Others featured in the book joined in with the low-level sexism and racism  of their male colleagues in order to "fit in" and deflect negative attention. Erica Joy writes that while working in IT at the University of Alaska as the only woman (and only black person) on her team, she laughed at colleagues' "terribly racist and sexist jokes" and "co-opted their negative attitudes”. 

The casual culture and allegedly meritocratic hierarchies of tech companies may actually be encouraging this discriminatory atmosphere. HR and the strict reporting procedures of large corporates at least give those suffering from discrimination a place to go. A casual office environment can discourage reporting or calling out prejudiced humour or remarks. Brook Shelley, a woman who transitioned while working in tech, notes: "No one wants to be the office mother". So instead, you join in and hope for the best. 

And, of course, there's no reason why people working in tech would have fewer issues with discrimination than those in other industries.

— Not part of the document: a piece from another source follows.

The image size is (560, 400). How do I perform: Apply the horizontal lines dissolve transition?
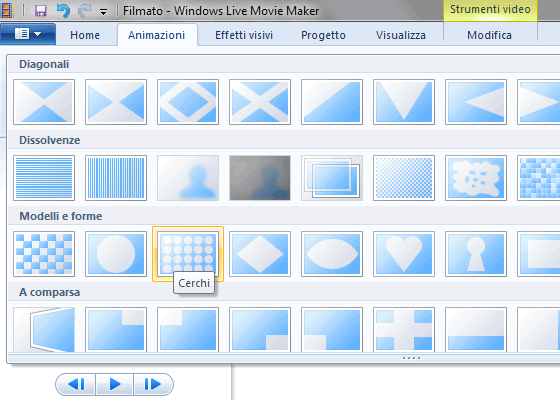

A childhood spent as a "nerd" can also spawn its own brand of misogyny - Katherine Cross writes in Lean Out that “to many of these men [working in these fields] is all too easy to subconciously confound women who say ‘this is sexist’ with the young girls who said… ‘You’re gross and a creep and I’ll never date you'". During GamerGate, Anita Sarkeesian was often called a "prom queen" by trolls. 

When I spoke to Alexa Clay, entrepreneur and co-author of the Misfit Economy, she confirmed that there's a strange, low-lurking sexism in the start-up economy: “They have all very open and free, but underneath it there's still something really patriarchal.” Start-ups, after all, are a culture which celebrates risk-taking, something which women are societally discouraged from doing. As Clay says, 

“Men are allowed to fail in tech. You have these young guys who these old guys adopt and mentor. If his app doesn’t work, the mentor just shrugs it off. I would not be able ot get away with that, and I think women and minorities aren't allowed to take the same amount of risks, particularly in these communities. If you fail, no one's saying that's fine.

The conclusion of Lean Out, and of women in tech I have spoken to, isn’t that more women, over time, will enter these industries and seamlessly integrate – it’s that tech culture needs to change, or its lack of diversity will become even more severe. Shevinsky writes:

The reason why we don't have more women in tech is not because of a lack of STEM education. It's because too many high profile and influential individuals and subcultures within the tech industry have ignored or outright mistreated women applicants and employees. To be succinct—the problem isn't women, it's tech culture.

Software engineer Kate Heddleston has a wonderful and chilling metaphor about the way we treat women in STEM. Women are, she writes, the “canary in the coal mine”. If one dies, surely you should take that as a sign that the mine is uninhabitable – that there’s something toxic in the air. “Instead, the industry is looking at the canary, wondering why it can’t breathe, saying ‘Lean in, canary, lean in!’. When one canary dies they get a new one because getting more canaries is how you fix the lack of canaries, right? Except the problem is that there isn't enough oxygen in the coal mine, not that there are too few canaries.” We need more women in STEM, and, I’d argue, in tech in particular, but we need to make sure the air is breatheable first. 

Barbara Speed is a technology and digital culture writer at the New Statesman and a staff writer at CityMetric.